Il existe heureusement une possibilité de
faire confiance à Carl Philipp : la nécrologie (1754) signale qu’une dizaine de
jours avant sa mort, Johann Sebastian a recouvré la vue durant plusieurs
heures. La nécrologie a été rédigée par Carl Philipp, certes (avec le concours
de Johann Friedrich Agricola, l’un des élèves chéris de Bach), nous n'en préférerons pas moins croire que le Maître a pu profiter de ces quelques heures pour rédiger sa triple fugue (qu’il avait certainement en tête), mais que le répit a été de trop courte durée pour qu’il puisse en
achever la rédaction. Ce point de vue a un grand avantage (outre celui de nous épargner la difficile tâche de trouver une explication plausible à un éventuel mensonge de Carl Philipp) : celui de ne pas laisser le monde avec la question
insoluble de l’inachèvement de l’œuvre (on a imaginé par exemple que le ou les
derniers feuillets auraient disparu, ce qui est incompatible avec le fait que les
dernières mesures ‘’s’effilochent’’, les voix s’évanouissant les unes après les
autres ; ou encore que Bach aurait fait exprès de laisser l’œuvre
inachevée, un peu comme il aura pu proposer des canons sans en donner la solution…).

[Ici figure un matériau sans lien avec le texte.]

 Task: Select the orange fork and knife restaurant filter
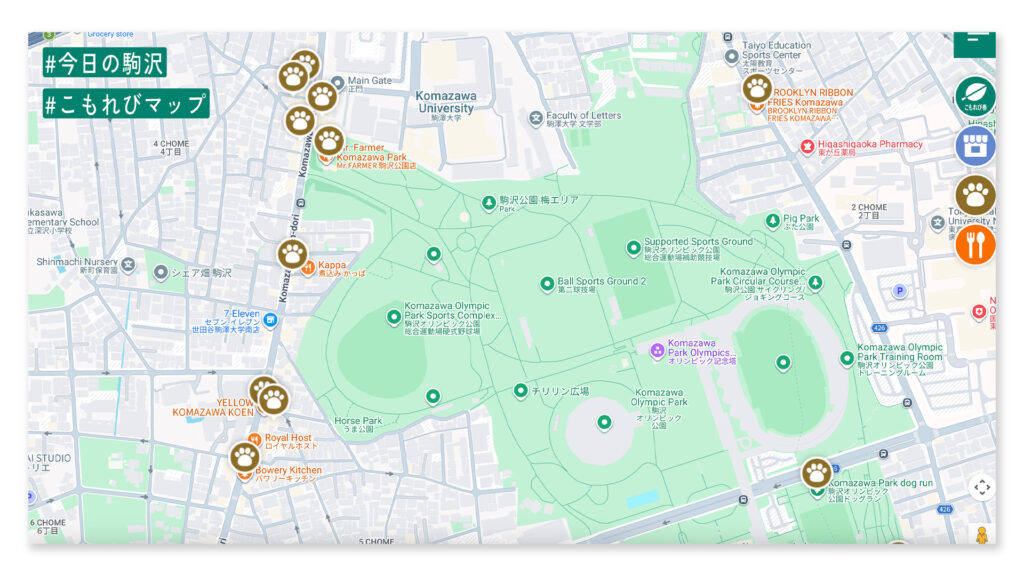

Pour des raisons qui tiennent aux
connaissances que l’on peut avoir de la genèse de l’Art de la Fugue, et que
nous n’exposerons pas ici, admettre que Bach ait pu écrire cette triple fugue à
la toute fin de sa vie met assez à mal son éventuelle appartenance à l’Art de
la Fugue. La question de cette
appartenance est débattue comme on sait avec, de part et d’autres, des
arguments convaincants. Ainsi, pour Gustav Leonhardt, elle n'en fait tout simplement pas partie. D’autre part,
Leonhardt entend démontrer que l'Art de la fugue a été destiné au clavecin. Disons
au passage que la façon dont le grand claveciniste néerlandais écarte la
candidature du clavicorde, pour l’unique raison que l’inventaire après décès n'en mentionne pas, nous semble contestable et est, de fait, en
contradiction avec au moins une source émanant d’Agricola, le montrant
pratiquant cet instrument : disons qu'un clavicorde est un instrument facile à emporter et donc à soustraire à un inventaire (avant ou après le décès, avec le consentement du propriétaire dudit instrument, ou sans), et que l’appétence fort équivoque de Leonhardt pour le clavicorde
n’est peut-être pas sans avoir influencé son raisonnement. Pour le reste, la
thèse de Leonhardt est, comme on pouvait l’attendre de sa part, solidement
étayée.
Pour en revenir au propos général de notre
article, et sans vouloir faire entrer la triple fugue inachevée dans l’Art de
la Fugue, si cette fugue a été pensée avec, avant tout, le clavecin en
tête, cela signifie que le fameux 3ème sujet de la fugue, sur le nom
de Bach (si bémol – la – do – si naturel), est énoncé au beau milieu,
géométriquement parlant, du clavier sol-ré :
Ce qui, en admettant que cette fugue ait
été écrite par Bach quelques heures avant sa mort, acquerrait une force qui
serait à peine de ce monde… Il y a plus : si l’on examine le 2ème
sujet, on s'aperçoit que celui-ci s’enroule autour de la tonique ‘ré’, et donc sa réponse,
que voici, autour de la dominante ‘la’ :
Comme on peut le voir, l’ambitus de cette
réponse est la 9ème mi – fa, au centre de laquelle se trouvent les
notes si bémol et si naturel... A y regarder de plus près, le centre même de ce
2ème sujet, sous la forme de sa réponse, est donc occupé par les
quatre notes formant le nom de Bach, c'est-à-dire le 3ème sujet. Hasard peut-être, qui ferait alors bien
les choses comme on a coutume de le dire. Mais, fortuit ou pas, le fait demeure. Ainsi, au
seuil de l’éternité, la Divinité qui, dit-on, n’aide jamais qu’à proportion de
l’aide que l’on s’est apporté à soi-même, aurait alors offert à son plus grand
chantre et à l’un des plus gros travailleurs de l’histoire de la musique, un
ultime cadeau…
Voir par
exemple Ruth Tatlow, Bach’s Numbers, Cambridge University Press, 2015, p.
62-64. Nous remercions Robert Marshall d’avoir attiré notre attention sur cet
article (et Mark Kroll de nous avoir mis en relation avec Robert Marshall, à qui nous devons quelques autres renseignements précieux).